Fuentes continues to set and achieve goals. He placed third in a race and stood on the podium with his award. He also returned to and halved his time from his first race, and competed in the Houston half-marathon in 1 hour and 47 minutes.

“Competition gives me drive and keeps me going,” he said.

In addition, Fuentes

became a run-club coach for Life Time Sugar Land, after becoming friends with the health club’s run coordinator, Megan Stevens, who also serves as an endurance coach at Mind Right Endurance. The two connected on a bike ride.

“We just clicked right away,” Stevens said.

She found his commitment to cycling commendable. “He just kept showing up,” Stevens said. “He had this passion and drive I’d never seen before.”

They trained together for the full Ironman in Kentucky, and later Stevens brought him onto her team at Life Time. “I wanted to hire him because he has a big heart,” she said.

Fuentes saw it as his opportunity to continue to help others with fitness. “I make run plans for them and use all the stuff I learned from my own journey,” he said. “It’s an opportunity for me to help inspire more people. I want to help them reach their goals.”

Stevens said that Fuentes has a unique know-how. “People look at him, knowing nothing about his story, and think it’s impossible to push those speeds,” she said. “He’s like, ‘This is where I was, and this is how I got here.’ It’s unbelievable, and everyone just loves him.”

Fuentes said he enjoys sharing with others his techniques for getting in shape. “I know what it’s like to try to run at 300 pounds,” he said. “I know what it’s like to roll out of bed with zero energy and zero motivation. I know what it’s like — and what it takes to overcome that.”

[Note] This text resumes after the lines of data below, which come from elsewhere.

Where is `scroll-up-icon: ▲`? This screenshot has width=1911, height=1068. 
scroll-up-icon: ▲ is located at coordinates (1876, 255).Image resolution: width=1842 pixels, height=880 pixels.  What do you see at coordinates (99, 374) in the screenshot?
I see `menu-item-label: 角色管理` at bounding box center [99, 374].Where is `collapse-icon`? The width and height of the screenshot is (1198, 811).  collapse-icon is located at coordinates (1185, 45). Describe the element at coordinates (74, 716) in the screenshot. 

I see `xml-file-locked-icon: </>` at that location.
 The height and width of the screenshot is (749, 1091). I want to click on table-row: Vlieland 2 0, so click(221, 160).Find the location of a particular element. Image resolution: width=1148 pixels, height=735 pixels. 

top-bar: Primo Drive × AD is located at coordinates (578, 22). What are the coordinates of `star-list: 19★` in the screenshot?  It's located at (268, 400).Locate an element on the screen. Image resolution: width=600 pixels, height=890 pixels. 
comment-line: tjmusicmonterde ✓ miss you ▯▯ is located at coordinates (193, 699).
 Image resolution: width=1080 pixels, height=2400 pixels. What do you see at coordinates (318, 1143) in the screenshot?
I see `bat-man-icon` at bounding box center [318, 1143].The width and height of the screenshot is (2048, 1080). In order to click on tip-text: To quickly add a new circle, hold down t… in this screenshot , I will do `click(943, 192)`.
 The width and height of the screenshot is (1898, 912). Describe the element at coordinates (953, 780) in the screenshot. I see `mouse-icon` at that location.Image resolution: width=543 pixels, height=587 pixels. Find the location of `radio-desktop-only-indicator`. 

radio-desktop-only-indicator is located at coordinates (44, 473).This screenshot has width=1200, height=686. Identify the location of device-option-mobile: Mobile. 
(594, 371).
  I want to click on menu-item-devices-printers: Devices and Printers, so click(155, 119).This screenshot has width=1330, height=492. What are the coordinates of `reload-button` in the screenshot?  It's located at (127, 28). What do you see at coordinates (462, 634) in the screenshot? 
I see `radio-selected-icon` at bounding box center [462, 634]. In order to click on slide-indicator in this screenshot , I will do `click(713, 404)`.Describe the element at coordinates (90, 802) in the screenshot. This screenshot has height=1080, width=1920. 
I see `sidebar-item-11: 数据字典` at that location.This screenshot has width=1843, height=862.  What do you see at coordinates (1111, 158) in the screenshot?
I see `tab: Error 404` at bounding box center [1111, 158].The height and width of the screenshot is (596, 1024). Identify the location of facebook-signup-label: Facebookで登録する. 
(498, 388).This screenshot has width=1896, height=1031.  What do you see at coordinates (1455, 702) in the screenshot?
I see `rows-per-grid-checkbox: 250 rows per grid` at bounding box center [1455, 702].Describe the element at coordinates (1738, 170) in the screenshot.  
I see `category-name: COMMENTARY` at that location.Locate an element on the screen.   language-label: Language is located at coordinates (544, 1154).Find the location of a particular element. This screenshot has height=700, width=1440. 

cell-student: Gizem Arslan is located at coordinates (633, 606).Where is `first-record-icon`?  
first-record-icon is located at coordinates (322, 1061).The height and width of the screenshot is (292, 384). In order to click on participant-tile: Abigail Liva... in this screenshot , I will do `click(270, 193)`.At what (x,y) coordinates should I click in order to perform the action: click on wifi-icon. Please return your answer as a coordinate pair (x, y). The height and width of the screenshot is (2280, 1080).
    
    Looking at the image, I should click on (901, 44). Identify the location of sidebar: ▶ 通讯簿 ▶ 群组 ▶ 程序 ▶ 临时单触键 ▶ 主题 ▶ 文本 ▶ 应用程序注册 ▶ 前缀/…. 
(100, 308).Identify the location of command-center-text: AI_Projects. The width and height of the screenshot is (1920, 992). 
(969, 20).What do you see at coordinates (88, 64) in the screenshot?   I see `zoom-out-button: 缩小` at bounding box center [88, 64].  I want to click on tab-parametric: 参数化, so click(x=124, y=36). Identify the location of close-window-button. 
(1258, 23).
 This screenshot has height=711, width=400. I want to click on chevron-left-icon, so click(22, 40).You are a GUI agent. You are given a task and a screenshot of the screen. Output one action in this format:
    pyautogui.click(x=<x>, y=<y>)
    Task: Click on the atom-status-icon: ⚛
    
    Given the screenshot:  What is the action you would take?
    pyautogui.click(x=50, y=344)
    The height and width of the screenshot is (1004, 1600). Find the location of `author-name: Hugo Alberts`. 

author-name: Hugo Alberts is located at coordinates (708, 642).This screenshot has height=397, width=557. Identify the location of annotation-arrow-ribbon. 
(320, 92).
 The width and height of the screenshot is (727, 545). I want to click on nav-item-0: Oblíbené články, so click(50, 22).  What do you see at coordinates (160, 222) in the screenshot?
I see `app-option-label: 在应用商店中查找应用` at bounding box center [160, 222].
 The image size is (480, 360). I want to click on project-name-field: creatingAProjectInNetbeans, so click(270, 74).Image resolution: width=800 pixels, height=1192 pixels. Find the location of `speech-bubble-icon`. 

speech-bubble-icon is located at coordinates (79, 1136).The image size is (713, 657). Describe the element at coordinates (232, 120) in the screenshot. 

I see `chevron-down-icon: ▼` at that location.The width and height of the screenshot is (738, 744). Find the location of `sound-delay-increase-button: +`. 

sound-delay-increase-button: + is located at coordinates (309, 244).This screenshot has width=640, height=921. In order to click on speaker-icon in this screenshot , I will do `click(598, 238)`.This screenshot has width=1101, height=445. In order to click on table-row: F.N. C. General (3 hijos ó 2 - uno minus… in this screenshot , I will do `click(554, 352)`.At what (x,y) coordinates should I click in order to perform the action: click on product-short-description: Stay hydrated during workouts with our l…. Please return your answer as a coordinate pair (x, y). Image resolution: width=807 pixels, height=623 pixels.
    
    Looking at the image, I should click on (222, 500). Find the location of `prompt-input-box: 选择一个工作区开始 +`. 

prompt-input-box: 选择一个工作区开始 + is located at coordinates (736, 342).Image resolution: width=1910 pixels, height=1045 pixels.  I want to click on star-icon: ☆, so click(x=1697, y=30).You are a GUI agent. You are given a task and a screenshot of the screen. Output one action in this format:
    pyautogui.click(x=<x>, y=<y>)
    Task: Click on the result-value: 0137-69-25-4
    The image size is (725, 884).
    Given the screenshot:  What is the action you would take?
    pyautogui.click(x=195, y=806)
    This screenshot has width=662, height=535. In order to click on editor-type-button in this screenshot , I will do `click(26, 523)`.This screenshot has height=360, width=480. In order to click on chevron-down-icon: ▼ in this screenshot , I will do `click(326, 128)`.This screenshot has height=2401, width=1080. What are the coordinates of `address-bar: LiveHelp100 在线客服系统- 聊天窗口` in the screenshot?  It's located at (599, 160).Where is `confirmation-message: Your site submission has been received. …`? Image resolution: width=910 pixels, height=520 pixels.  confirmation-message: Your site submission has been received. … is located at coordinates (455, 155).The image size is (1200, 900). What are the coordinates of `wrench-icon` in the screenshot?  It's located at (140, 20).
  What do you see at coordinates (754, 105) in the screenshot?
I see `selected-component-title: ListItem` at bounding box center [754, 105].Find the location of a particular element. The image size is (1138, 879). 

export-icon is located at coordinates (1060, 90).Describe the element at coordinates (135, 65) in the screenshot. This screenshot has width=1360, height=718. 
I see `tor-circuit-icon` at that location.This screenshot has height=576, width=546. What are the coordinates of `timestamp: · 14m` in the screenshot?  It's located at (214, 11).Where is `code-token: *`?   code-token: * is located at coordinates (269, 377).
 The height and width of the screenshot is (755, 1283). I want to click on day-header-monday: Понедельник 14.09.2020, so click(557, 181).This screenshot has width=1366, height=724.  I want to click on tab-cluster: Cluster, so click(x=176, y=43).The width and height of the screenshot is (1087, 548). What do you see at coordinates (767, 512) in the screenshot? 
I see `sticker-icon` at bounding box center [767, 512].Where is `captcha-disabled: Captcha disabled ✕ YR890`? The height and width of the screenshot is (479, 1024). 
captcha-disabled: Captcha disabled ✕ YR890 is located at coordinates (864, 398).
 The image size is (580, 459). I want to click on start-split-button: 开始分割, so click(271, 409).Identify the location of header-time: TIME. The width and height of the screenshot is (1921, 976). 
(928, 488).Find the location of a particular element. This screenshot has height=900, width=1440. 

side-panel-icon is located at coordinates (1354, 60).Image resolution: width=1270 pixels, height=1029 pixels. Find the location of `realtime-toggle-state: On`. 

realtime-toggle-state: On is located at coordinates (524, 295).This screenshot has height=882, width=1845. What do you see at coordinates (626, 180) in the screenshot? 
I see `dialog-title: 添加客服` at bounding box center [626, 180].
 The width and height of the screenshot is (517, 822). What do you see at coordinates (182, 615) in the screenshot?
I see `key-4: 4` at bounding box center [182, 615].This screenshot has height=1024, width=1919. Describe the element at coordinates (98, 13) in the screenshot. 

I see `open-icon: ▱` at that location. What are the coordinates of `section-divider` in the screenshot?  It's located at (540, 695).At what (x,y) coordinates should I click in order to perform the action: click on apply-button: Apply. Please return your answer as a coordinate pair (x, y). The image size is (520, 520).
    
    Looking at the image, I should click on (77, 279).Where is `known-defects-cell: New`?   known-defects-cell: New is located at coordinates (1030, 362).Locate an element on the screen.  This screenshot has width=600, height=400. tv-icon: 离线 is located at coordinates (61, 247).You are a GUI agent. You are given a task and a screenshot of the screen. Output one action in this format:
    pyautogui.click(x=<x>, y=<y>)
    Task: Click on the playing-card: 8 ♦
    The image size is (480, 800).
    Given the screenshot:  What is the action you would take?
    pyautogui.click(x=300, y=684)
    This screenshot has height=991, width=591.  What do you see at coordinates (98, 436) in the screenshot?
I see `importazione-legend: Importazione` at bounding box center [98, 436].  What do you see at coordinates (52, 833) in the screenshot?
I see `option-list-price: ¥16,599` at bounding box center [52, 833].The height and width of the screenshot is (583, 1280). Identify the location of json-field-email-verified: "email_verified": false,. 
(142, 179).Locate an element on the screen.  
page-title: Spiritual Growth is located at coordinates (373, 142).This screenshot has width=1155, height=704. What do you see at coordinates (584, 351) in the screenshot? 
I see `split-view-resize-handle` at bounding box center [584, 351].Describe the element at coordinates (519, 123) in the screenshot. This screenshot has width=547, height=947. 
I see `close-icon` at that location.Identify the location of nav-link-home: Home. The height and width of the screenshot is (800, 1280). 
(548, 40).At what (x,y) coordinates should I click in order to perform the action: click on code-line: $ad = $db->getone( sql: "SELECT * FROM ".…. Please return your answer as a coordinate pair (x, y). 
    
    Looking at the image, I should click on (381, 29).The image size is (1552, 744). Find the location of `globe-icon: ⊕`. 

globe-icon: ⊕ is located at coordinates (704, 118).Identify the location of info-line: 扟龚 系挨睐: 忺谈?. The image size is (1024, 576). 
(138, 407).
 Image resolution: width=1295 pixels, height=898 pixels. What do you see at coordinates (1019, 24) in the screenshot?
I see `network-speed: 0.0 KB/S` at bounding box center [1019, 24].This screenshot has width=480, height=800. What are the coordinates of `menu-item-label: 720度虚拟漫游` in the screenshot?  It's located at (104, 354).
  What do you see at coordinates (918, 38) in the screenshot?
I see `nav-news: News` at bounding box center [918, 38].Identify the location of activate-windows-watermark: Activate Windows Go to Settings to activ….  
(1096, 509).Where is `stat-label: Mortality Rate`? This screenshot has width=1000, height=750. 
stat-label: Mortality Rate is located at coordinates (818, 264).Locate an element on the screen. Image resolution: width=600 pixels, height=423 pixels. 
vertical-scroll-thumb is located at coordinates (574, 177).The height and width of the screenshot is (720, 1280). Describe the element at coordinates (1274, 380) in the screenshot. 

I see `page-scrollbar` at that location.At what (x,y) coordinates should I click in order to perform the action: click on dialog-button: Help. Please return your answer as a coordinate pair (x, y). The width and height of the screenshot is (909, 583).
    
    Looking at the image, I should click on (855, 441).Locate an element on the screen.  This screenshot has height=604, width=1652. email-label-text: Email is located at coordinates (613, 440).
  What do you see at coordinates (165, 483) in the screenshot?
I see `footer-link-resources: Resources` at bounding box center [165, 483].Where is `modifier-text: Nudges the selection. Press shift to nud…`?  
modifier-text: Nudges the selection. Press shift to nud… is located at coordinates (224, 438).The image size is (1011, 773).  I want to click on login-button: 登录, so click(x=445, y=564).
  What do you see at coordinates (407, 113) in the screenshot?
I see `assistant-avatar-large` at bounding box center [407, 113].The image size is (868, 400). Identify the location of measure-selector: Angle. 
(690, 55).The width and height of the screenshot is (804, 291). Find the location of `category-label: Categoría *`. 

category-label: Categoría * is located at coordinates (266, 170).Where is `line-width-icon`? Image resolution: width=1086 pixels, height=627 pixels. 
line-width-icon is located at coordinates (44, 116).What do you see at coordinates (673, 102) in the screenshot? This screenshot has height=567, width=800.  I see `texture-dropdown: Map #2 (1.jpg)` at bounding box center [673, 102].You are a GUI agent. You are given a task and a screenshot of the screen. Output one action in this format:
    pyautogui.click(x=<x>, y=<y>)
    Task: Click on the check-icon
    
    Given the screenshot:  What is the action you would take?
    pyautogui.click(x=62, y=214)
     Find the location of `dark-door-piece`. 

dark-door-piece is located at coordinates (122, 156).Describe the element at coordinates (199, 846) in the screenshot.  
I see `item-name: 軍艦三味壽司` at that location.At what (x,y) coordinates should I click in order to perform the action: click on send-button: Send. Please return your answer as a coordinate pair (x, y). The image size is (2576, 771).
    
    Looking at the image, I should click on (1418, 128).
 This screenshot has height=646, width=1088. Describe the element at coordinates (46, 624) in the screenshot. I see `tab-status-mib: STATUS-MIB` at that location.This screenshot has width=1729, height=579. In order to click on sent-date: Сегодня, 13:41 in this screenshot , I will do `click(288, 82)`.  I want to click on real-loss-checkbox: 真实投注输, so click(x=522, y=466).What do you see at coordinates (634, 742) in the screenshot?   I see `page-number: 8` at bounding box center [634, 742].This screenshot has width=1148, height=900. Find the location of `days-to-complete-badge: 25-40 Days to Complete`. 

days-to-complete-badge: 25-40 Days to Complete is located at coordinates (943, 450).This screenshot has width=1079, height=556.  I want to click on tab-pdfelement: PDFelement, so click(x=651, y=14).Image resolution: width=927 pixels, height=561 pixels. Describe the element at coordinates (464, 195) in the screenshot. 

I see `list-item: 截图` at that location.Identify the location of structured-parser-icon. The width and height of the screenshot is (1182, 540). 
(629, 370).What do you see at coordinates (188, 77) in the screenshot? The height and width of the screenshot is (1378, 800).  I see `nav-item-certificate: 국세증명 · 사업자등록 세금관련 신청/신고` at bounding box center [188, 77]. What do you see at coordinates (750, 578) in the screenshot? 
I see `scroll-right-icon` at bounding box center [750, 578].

He tells those interested in weight loss that taking it slow is key. Instead of worrying about pace on a route, he recommends simply putting one foot in front of the other.

“It’s all about consistency,” he said. “The more consistent you are, the more your body will learn. Then, you are able to start achieving your goals.”

Fuentes also suggests finding motivation outside oneself. “For me, it was my kids,” he said. “It’s just a matter of finding something bigger than yourself to motivate you.”

Fuentes is now the father of two — 5-year-old son Reid and 2-year-old daughter Rielyn . He can outpace his wife and continues to train seven days a week.

He loves to see his children being active. “All that sacrifice I went through, all of that pain, I’m seeing it pay off in my kids,” he said. “They want to run and to play. They’re so energetic. There’s no way I would have been able to keep up with them before. I have a hard time even now — and I’m an endurance athlete.”

Lindsay Peyton is a Houston-based freelance writer.